Theatre in Addis Ababa, Ethiopia

The Hager Fikir Theatre (ሃገር ፍቅር ቲያትር) is a theatre in Addis Ababa, Ethiopia. One of the oldest and foremost theatre in Ethiopian history, it served as a multipurpose venue for artistic performances over half decades.

==History ==
Previously a nightclub, the theatre was incorporated in 1935 by collaborative association Ye-hager Fikir Mahber. The formation originally aimed for preemptive union of Ethiopian nation and its culture against upcoming Italian full invasion of the country a year later.

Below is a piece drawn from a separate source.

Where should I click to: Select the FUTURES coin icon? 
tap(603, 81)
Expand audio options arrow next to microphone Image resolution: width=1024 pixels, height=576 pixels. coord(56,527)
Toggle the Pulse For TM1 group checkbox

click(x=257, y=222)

The first performance was produced outdoor set at Menelik Square and dramatic performance such as Fukera and Shilela, traditional songs and poetry were followed through the stage. One of prominent figure and pioneer of Ethiopian drama Yoftahe Negussie also appeared in the scene. At the onset of Italian occupation brace up, Ye-hager Fikir Mahber nevertheless resumed its underground development of the theatre, and predominantly influence the people against Italian aggression via producing variety of music, plays, dance and drama. In response, the Fascist government violently imprisoned, torture and kill its members. This actually forced to cease the movement until Ethiopian liberation in 1941. Ye-hager Fikir Mahber then reinstated their work and relocated the theatre to warehouse in Piazza, which was renewed in 1942. Since Ethiopian National Theatre rose to fame, the Hager Fikir Theatre began modernized and more popular hosting several prominent figures such as Tilahun Gessesse and Aster Aweke thereafter.

Ethiopian plays as well as William Shakespeare, Friedrich Schiller, Henrik Ibsen and Molière literature were reworked in recent years. Besides, the Hager Fikir hosted rehearsal film shows on stage, especially in public holidays.